Manuel de Aldasoro Sandberg
Santander, 31 de octubre de 2007
Un periódico madrileño me sorprendió hace unos días con la penosa noticia de que el pasado 25 de octubre había fallecido en Madrid Miguel de Aldasoro, diplomático montañés que alcanzó el rango de embajador de España.
Conocí a Miguel de Aldasoro en los últimos años 70 cuando, haciendo un paréntesis en su carrera, aceptó el cargo de subsecretario de Pesca Marítima. Por aquellas fechas la entonces Comunidad Económica Europea (CEE), a la que España no pertenecía todavía, había ampliado su zona económica exclusiva en el Atlántico a doscientas millas marinas. Esto significaba que la enorme flota pesquera de Galicia y el Cantábrico se iba a quedar sin los caladeros en los que había trabajado durante siglos, puesto que la CEE no reconocía los derechos históricos adquiridos. El Gobierno español nombró a Aldasoro para dicho cargo y le encomendó las negociaciones para llegar a acuerdos que impidieran se consumara esa catástrofe.

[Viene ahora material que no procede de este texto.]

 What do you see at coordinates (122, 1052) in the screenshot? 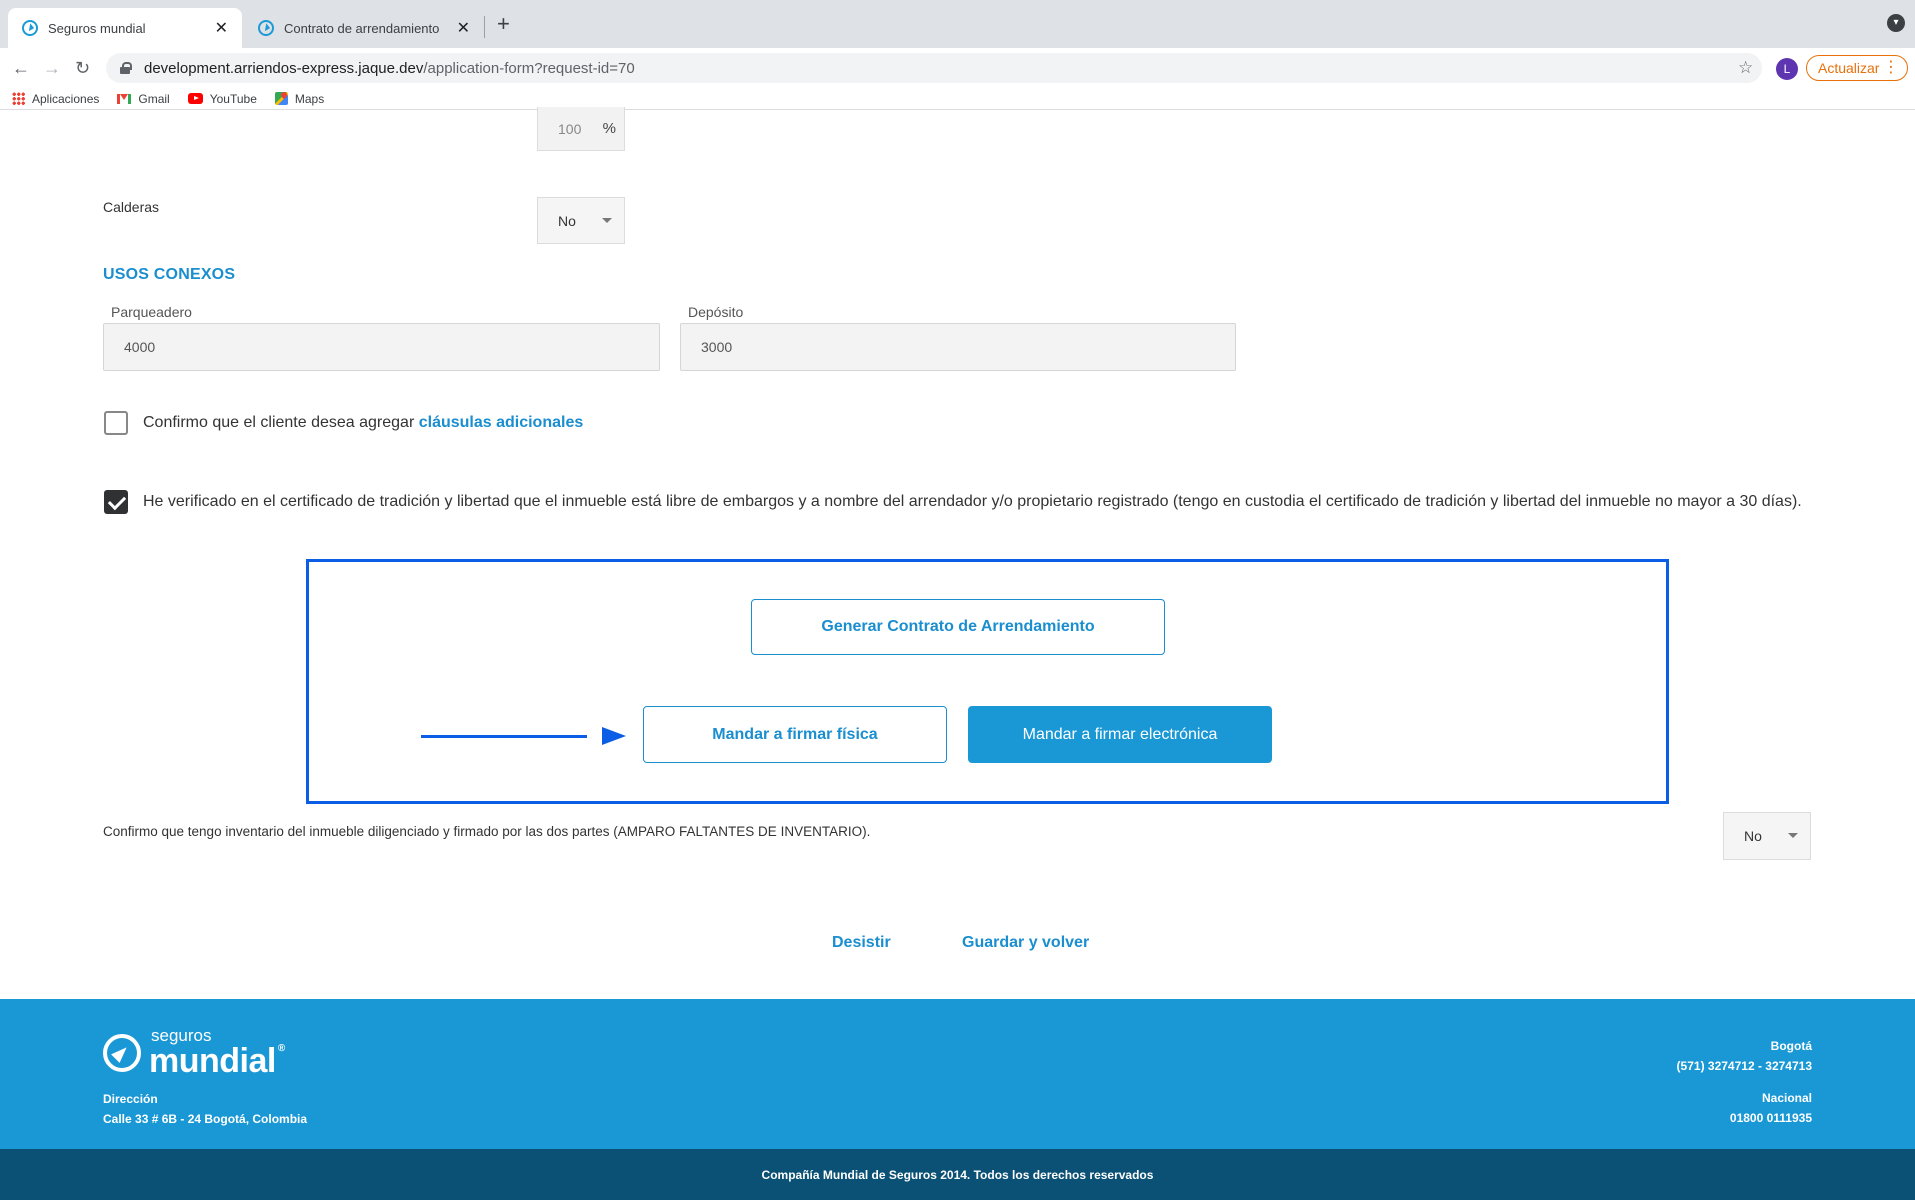
I see `mundial-logo-icon` at bounding box center [122, 1052].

Para esta tarea se rodeó de un eficaz equipo de directores y subdirectores generales, todos pertenecientes al cuerpo diplomático, con el que formó las delegaciones que en múltiples ocasiones durante aquellos años viajaron a Bruselas para luchar por las cuotas pesqueras en negociaciones bien difíciles, pues España tenía muy poco, por no decir nada, que ofrecer a cambio de que se permitiese a unos centenares de barcos seguir faenando en las aguas comunitarias. Por haber formado parte más de una vez de esas delegaciones como miembro del grupo de biólogos del Instituto Español de Oceanografía que les daban asesoramiento científico pude ser testigo de cómo y qué bien llevó las discusiones.

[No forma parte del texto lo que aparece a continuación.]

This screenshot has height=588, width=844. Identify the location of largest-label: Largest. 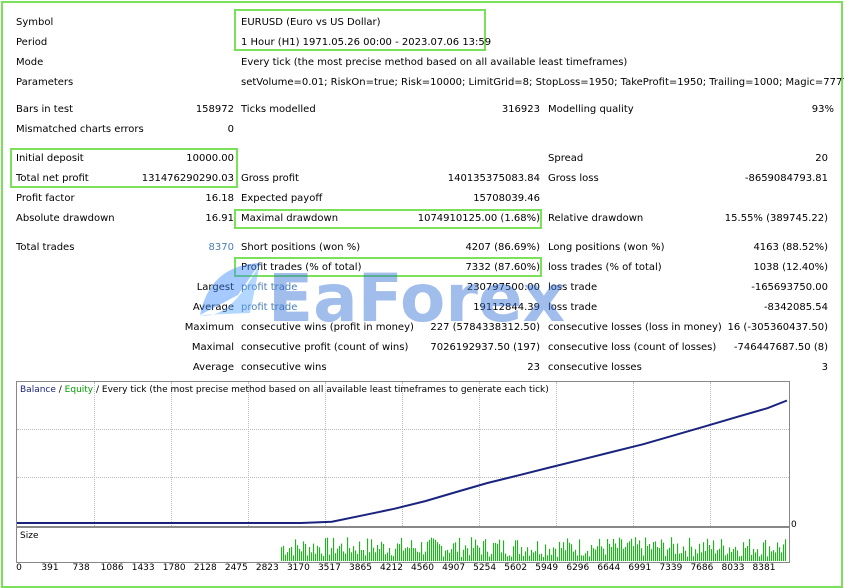
(215, 288).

Capaz de hablar sin pausa durante largo rato en un francés excelente, con lo que evitaba que la delegación de la CEE, normalmente presidida por un francófono, alegara una posible traducción errónea de los intérpretes para rebatir sus argumentos atribuyéndole cosas que no hubiera dicho, utilizando con maestría los datos económicos y biológicos de que disponía, forzó en más de una ocasión a los representantes comunitarios a tener que admitir que las restricciones que querían imponer a la flota española no tenían más base que una voluntad política; en cada momento supo sacar las condiciones más ventajosas que permitían las circunstancias. Creo, pues, que fue un espléndido defensor de los intereses del sector pesquero y le recuerdo como un verdadero caballero, amenísimo conversador, duro negociador, con fino sentido del humor, siempre dueño de sus nervios aun por desabridas que fueran las palabras de sus oponentes.
Al cesar como subsecretario de Pesca se reincorporó a la carrera diplomática y en los años 80 fue embajador en Brasil y cónsul general en Nueva York. Tras su jubilación fijó su residencia en Madrid y vino a Santander a desmontar la casa que tenía para pasar sus vacaciones; en esa ocasión tuve mi último contacto con Judith, su esposa, y con él. Debido a los vaivenes de la vida, perdí luego su pista y desgraciadamente no he vuelto a tener noticias suyas hasta que me enteré de su desaparición, que lamento de veras. Desde aquí expreso mi condolencia a su esposa y sus hijos.